WHAT YOU ARE ASKED TO DO: Pull every line of the entries that has the word "will".

RECORDS:
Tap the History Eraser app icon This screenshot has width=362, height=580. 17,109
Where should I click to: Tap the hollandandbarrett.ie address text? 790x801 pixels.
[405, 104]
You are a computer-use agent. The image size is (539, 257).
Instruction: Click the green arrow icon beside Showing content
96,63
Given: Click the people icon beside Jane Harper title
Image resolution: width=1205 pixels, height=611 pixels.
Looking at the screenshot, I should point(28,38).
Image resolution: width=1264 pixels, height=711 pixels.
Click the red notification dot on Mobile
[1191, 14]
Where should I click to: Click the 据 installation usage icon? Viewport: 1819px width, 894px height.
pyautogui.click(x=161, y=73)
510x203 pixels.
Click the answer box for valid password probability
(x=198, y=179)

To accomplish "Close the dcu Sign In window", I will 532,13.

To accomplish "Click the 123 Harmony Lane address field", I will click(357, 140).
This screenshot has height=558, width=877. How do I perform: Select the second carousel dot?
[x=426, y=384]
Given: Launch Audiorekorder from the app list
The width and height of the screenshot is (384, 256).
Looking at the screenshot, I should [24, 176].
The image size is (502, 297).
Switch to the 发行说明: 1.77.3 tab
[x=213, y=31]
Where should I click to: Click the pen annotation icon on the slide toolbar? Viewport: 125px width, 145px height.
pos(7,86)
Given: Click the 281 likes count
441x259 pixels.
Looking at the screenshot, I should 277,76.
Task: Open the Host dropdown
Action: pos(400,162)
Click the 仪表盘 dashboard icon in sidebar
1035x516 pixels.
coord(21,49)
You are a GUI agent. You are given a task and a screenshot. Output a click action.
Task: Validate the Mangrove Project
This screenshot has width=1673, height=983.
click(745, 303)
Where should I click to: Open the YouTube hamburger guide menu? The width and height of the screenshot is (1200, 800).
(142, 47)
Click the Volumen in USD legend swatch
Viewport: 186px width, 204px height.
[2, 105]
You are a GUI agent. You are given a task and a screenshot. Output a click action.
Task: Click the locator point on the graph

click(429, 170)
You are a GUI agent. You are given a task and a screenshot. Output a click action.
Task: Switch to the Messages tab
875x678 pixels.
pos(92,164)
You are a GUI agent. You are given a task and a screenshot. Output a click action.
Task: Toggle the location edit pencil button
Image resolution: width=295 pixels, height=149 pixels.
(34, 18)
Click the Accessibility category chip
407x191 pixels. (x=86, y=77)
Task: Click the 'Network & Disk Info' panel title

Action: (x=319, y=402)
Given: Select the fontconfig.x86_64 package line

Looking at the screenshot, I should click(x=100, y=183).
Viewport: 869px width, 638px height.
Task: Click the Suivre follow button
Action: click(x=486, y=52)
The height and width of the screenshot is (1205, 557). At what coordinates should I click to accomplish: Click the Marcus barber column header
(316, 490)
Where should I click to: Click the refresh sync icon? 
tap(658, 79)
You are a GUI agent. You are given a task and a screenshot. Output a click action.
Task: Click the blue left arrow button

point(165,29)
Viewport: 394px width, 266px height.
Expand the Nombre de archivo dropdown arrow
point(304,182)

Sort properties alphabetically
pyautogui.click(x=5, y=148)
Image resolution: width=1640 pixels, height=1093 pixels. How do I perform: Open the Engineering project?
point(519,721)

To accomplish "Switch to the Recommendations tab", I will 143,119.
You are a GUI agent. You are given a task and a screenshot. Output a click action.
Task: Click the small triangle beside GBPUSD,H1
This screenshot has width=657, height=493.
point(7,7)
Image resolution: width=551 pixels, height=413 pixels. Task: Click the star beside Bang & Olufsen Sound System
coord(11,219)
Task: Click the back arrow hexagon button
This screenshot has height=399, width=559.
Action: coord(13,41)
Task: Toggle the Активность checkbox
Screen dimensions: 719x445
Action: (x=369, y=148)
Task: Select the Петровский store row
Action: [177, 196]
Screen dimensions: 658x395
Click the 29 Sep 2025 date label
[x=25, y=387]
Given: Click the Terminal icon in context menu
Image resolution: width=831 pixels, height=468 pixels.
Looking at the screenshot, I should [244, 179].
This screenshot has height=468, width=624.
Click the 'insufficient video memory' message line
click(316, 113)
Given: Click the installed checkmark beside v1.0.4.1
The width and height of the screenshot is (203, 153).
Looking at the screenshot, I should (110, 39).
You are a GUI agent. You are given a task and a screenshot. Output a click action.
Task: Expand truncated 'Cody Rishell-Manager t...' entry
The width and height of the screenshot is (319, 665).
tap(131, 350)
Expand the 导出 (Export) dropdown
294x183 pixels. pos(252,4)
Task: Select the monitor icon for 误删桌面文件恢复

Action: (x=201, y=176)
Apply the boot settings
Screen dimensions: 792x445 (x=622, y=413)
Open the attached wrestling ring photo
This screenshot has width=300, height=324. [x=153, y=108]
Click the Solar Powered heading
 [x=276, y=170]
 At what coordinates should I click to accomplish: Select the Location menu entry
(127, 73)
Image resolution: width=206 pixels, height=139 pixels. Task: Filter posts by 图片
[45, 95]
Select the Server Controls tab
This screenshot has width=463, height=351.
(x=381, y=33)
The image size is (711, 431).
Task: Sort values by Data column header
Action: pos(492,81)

YOUR SOLUTION:
To accomplish "Close the dcu Sign In window", I will 532,13.
To accomplish "Click the 123 Harmony Lane address field", I will click(357, 140).
To accomplish "Switch to the Recommendations tab", I will 143,119.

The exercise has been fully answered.